Task requirements:
Beginning at the top of the data below, write out every line exactly until you reach the line with "Screen dimensions: 975x420", and include that line.

Source records:
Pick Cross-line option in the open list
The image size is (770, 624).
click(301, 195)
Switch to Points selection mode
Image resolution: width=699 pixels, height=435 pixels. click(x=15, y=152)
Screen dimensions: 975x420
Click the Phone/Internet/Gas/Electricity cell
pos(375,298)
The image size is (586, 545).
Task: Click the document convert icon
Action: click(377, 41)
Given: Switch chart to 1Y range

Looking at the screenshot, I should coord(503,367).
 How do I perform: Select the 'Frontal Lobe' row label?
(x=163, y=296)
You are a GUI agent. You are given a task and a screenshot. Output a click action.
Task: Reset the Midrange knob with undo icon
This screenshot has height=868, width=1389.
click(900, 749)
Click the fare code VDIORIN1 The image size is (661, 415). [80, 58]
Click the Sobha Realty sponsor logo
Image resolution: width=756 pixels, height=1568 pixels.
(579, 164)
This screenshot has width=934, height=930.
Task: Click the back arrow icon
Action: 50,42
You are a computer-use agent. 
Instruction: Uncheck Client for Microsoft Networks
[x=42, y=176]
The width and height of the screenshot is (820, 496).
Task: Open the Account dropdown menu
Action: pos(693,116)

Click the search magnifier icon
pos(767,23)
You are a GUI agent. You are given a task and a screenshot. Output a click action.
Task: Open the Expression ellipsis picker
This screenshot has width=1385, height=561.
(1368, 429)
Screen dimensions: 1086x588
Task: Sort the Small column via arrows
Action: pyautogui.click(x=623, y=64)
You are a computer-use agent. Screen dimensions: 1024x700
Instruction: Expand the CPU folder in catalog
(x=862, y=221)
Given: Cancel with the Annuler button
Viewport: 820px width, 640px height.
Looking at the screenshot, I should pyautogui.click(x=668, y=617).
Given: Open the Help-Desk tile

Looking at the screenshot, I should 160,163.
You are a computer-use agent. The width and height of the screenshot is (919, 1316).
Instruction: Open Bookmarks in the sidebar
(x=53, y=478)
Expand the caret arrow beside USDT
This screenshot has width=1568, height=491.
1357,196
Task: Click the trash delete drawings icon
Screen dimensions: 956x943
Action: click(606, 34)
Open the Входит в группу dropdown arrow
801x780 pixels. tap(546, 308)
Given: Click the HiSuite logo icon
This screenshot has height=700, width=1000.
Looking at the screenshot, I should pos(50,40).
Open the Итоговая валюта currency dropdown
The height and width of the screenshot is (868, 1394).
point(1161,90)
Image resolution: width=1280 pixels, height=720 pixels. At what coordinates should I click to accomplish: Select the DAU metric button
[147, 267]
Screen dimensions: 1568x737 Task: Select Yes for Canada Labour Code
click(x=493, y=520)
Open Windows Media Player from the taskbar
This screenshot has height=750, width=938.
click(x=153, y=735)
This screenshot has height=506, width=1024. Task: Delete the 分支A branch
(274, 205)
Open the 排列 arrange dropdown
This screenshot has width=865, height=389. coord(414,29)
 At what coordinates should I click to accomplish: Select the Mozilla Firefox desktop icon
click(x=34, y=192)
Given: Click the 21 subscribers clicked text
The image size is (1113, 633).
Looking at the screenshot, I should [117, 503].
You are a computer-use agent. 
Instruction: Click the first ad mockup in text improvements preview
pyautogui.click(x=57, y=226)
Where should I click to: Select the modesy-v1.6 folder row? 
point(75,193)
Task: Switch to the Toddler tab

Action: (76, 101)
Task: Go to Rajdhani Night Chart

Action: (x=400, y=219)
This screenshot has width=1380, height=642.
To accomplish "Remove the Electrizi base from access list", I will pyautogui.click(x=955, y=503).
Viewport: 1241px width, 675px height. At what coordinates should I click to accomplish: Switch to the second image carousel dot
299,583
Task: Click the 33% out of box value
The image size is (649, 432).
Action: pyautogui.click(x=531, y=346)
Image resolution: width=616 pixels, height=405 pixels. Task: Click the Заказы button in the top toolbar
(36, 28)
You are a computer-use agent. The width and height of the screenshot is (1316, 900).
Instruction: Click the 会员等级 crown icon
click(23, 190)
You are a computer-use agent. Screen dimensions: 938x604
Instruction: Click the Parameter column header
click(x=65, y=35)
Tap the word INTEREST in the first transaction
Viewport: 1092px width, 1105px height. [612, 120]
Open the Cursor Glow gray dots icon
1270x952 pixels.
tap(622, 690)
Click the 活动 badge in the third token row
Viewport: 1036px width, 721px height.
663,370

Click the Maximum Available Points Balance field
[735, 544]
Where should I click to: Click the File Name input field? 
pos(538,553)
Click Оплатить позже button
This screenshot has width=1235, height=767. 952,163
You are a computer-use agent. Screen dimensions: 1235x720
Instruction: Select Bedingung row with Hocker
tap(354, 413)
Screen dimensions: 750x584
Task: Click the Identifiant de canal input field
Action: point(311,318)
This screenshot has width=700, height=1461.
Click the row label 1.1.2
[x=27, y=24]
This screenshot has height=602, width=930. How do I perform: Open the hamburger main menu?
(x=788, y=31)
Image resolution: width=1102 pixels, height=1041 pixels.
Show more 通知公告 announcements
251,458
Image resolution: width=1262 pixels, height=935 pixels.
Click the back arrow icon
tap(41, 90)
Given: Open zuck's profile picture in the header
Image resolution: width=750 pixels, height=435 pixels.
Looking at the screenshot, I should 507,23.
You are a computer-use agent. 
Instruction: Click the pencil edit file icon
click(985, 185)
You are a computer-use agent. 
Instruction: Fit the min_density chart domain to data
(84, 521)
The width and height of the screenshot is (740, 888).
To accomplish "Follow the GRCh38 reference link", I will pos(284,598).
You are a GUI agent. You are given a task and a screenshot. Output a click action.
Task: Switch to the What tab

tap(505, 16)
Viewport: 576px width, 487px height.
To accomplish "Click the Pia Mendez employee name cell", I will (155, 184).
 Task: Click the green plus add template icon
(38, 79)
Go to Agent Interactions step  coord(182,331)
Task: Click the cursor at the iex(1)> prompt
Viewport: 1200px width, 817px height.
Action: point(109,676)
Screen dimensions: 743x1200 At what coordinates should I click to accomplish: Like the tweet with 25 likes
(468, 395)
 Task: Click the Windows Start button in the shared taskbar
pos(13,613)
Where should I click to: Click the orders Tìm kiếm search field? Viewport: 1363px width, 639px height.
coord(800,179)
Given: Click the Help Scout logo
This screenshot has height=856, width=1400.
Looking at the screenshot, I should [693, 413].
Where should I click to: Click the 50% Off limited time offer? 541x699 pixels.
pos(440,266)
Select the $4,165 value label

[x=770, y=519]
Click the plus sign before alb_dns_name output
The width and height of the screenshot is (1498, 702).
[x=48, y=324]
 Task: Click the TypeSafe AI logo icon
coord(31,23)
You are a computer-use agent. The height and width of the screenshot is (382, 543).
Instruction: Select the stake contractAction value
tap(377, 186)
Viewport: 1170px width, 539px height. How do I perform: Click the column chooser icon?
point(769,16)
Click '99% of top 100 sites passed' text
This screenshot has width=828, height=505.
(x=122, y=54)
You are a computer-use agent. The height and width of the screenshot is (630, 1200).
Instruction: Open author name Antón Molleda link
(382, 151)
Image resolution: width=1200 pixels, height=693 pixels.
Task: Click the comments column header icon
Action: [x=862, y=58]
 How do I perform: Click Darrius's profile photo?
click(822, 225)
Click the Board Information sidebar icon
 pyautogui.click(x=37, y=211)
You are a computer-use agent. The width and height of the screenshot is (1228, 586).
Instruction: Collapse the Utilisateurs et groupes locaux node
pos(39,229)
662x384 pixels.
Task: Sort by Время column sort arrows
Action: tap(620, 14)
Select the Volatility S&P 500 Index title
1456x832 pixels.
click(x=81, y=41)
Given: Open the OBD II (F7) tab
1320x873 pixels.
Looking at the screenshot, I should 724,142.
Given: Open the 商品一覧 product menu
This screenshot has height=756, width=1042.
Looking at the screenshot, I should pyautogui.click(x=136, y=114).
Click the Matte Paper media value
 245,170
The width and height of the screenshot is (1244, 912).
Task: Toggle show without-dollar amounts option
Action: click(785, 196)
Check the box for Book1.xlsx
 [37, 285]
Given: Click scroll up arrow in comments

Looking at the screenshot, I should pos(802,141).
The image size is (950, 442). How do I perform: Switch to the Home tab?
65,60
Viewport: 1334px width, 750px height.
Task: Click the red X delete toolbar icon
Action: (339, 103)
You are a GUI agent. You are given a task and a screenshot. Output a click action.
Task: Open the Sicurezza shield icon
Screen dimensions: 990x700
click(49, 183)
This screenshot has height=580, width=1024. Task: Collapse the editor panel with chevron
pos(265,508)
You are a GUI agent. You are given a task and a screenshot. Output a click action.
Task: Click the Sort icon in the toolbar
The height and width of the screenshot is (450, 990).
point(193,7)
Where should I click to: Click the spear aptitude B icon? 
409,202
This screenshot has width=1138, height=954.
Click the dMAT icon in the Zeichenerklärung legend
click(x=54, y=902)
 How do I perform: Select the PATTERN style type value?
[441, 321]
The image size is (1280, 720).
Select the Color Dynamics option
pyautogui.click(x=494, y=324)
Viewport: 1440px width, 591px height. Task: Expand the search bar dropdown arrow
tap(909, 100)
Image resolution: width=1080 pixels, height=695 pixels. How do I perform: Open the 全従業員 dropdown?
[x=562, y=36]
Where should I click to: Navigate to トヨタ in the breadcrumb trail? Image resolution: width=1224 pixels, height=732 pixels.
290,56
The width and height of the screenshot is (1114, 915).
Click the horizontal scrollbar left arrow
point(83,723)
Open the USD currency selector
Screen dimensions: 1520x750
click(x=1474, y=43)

Answer area:
Pick Cross-line option in the open list
The image size is (770, 624).
click(301, 195)
Switch to Points selection mode
Image resolution: width=699 pixels, height=435 pixels. click(x=15, y=152)
Screen dimensions: 975x420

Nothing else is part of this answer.